By turning the story of the tragic death of a high school student into a mission for change, the founders of

Rachel’s Challenge are striving to create safer learning environments throughout the world.

Rachel’s Challenge is a series of student-empowering programs and strategies that equip students and adults to combat bullying and ally feelings of isolation and despair by creating a culture of kindness and compassion on school campuses.

The programs are based on the writings and life of the 17-year-old high school student, who left a legacy of reaching out to those who were different, who were picked on by others or who were new at her school.

Each day, 160,000 students refuse to go to school because they have been bullied, teased and harassed, according to the Rachel’s Challenge website.

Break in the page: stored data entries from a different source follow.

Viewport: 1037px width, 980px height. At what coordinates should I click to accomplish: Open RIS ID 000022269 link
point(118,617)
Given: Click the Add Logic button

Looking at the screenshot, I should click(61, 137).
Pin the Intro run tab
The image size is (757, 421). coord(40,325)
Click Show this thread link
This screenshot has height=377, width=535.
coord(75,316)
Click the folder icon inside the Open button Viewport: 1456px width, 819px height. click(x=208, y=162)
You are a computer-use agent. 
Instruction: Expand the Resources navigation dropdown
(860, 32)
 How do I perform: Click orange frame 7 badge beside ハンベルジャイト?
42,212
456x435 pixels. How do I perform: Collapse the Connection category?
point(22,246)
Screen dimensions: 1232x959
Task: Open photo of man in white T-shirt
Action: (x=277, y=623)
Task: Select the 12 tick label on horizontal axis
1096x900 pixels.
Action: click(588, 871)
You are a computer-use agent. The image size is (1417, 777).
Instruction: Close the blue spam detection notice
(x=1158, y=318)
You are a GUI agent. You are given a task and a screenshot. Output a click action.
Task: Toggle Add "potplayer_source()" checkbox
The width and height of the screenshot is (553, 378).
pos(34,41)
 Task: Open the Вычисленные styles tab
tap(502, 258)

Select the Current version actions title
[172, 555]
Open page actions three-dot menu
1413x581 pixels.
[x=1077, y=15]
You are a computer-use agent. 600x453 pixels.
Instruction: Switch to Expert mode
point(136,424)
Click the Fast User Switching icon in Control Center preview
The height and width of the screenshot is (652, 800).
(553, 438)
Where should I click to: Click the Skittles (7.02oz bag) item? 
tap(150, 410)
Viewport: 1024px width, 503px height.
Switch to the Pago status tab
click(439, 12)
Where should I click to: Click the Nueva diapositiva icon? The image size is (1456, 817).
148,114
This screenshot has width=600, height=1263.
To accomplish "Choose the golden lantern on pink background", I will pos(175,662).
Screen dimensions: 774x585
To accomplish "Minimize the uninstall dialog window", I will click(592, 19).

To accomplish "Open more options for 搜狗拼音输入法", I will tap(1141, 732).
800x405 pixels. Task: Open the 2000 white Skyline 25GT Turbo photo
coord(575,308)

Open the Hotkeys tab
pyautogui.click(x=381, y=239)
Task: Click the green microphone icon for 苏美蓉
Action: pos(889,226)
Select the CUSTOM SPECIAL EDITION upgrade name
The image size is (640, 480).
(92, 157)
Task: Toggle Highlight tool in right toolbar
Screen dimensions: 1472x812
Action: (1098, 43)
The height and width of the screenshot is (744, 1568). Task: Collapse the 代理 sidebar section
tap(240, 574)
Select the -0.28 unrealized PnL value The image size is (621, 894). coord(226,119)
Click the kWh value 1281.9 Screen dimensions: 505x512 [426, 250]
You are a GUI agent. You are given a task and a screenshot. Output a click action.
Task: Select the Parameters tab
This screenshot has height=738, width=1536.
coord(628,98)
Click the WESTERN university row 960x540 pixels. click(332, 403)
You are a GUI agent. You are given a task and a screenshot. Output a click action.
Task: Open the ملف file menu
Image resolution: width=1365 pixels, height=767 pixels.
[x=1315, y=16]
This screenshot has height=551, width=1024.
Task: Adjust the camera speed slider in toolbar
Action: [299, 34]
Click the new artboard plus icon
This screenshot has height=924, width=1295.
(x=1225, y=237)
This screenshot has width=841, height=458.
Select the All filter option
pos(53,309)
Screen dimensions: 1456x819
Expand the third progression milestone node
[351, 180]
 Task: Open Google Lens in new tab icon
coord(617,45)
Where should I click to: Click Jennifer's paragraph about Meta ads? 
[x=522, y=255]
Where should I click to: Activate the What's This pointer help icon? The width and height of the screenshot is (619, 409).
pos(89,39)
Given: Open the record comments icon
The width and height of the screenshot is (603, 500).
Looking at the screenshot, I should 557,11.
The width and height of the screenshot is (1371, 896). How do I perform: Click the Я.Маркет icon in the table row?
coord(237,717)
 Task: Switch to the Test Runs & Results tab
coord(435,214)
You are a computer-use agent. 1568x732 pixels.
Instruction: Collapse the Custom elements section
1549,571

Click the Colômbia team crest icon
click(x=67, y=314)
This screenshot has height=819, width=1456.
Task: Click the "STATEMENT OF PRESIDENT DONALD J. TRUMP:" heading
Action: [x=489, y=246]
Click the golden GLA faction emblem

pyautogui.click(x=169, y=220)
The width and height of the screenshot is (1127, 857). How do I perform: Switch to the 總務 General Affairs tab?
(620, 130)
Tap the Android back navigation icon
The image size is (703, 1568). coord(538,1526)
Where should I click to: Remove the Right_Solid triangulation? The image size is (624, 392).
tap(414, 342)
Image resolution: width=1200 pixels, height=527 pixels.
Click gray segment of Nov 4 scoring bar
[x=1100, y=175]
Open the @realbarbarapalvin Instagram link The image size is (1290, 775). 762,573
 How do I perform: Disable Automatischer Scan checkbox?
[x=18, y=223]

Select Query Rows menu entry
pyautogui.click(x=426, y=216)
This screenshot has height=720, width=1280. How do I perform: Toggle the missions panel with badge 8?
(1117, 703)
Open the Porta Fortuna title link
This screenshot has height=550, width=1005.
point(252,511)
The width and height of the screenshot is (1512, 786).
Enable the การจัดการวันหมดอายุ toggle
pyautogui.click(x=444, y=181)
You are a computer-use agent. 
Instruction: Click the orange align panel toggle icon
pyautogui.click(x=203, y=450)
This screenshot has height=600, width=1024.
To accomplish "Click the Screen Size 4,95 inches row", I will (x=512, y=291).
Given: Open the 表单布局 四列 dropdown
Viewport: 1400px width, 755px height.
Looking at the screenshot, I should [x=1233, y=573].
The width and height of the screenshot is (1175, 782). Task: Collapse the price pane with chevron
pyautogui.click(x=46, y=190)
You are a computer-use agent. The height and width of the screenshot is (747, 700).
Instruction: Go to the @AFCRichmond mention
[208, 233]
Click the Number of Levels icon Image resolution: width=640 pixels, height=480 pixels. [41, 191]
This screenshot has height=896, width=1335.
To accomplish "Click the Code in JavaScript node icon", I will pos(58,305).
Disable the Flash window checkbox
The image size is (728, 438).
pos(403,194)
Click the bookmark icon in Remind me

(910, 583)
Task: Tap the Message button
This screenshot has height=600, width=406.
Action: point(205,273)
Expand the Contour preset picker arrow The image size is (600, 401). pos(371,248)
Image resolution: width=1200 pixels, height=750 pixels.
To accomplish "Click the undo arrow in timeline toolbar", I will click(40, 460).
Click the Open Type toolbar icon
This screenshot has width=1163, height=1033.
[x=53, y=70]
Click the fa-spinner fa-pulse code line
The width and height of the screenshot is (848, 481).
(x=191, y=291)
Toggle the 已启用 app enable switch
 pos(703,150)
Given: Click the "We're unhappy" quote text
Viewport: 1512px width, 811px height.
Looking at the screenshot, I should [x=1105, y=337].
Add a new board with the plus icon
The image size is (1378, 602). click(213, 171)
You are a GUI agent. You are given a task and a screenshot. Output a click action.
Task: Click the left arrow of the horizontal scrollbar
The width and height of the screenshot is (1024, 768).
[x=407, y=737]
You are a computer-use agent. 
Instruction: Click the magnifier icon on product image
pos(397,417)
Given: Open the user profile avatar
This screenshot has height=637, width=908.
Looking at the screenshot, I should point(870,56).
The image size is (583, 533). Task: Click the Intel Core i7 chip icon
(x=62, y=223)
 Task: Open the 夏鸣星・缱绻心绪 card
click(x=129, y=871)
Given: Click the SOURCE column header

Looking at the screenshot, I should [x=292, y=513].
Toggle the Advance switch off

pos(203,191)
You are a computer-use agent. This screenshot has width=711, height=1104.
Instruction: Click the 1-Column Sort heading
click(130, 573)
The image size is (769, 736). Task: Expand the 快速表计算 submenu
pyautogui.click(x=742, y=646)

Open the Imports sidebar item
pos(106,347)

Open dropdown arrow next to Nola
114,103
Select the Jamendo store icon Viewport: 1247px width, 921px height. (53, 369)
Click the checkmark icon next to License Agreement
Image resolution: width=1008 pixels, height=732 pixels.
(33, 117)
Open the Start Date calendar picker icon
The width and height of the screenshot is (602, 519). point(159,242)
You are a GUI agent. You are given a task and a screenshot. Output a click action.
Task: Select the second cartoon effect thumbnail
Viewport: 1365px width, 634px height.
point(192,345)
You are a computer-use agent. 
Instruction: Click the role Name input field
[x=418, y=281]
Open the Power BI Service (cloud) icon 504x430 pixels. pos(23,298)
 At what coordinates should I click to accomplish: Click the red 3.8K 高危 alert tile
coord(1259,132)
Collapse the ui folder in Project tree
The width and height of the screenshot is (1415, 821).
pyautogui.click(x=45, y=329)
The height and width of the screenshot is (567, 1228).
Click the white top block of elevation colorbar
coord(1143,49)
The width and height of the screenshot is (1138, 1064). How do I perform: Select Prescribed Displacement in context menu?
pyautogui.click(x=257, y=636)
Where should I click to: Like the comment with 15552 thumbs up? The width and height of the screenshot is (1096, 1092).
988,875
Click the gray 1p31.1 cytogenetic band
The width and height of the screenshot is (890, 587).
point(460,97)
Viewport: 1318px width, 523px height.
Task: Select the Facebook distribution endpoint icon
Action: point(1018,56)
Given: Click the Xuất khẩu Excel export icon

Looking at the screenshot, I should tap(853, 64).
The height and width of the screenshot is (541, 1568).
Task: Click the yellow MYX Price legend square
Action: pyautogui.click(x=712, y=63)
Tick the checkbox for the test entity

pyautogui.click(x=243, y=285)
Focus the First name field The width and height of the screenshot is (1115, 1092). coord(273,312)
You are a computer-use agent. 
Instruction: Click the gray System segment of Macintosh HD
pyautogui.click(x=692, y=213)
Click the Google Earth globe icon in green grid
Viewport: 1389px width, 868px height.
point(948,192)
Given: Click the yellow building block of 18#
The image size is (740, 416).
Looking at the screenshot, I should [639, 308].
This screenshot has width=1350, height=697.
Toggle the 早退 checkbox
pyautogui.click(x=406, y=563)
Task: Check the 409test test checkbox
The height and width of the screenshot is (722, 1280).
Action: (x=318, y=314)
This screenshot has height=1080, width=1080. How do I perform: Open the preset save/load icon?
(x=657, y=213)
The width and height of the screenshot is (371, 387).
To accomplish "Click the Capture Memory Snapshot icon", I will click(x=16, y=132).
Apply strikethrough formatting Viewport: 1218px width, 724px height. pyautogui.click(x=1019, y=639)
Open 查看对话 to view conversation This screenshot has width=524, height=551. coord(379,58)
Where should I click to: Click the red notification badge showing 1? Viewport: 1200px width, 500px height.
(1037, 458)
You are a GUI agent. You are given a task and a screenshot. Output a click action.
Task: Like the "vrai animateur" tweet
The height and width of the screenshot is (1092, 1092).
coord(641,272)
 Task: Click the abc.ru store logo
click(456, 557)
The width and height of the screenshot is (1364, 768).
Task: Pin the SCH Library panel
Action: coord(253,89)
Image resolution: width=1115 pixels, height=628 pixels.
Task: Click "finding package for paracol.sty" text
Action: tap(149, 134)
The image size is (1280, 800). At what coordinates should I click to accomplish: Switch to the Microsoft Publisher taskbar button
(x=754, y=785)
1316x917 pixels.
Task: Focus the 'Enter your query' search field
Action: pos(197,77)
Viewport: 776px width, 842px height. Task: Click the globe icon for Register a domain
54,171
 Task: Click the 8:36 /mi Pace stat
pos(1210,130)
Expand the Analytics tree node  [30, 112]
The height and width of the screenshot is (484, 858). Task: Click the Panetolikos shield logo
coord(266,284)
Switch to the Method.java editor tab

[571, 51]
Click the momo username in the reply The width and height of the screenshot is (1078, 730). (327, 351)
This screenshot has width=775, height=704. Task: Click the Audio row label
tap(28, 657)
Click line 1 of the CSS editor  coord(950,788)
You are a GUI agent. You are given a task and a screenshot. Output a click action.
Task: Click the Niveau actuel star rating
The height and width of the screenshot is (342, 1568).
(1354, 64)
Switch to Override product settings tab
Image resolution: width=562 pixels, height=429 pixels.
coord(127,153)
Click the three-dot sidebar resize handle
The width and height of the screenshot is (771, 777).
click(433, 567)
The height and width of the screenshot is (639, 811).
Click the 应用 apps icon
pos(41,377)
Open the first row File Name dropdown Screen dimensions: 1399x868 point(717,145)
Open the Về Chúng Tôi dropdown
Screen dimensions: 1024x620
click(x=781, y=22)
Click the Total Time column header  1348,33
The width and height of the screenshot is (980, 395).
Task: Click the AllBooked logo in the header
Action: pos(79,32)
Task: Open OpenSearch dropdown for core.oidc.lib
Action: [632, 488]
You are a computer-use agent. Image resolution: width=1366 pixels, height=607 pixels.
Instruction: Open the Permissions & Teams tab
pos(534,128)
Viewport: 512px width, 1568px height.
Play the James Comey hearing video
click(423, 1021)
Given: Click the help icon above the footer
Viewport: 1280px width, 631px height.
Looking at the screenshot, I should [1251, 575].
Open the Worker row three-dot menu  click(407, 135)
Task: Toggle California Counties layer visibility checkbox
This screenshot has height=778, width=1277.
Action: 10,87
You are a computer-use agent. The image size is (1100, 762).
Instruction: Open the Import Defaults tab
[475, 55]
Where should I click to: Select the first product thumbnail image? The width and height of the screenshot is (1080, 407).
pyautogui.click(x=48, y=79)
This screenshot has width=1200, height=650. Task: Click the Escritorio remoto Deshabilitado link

Next week, Rachel’s Challenge assemblies will be held at Spring View and Granite Oaks middle schools. A bullying prevention and cyber-safety parent night will be held from 6:30-8 p.m. Tuesday in the Rocklin High School theater.

“Rachel’s Challenge is a great program that provides our middle school students tools to combat prejudice,” said Diana Ruslin, a member of the Rocklin Educational Excellence Foundation, the primary financial contributor for the Rocklin assemblies. “This program is an initiative to improve the culture on the middle school’s campus.

The teachers and administrators are united in their desire to see Rachel’s Challenge have a positive impact on their students by creating a kinder, more compassionate culture on their campus. In order to change a culture, we all have to speak the same language.”

Spring View Middle School Principal Marty Flowers has witnessed the powerful impact of the program.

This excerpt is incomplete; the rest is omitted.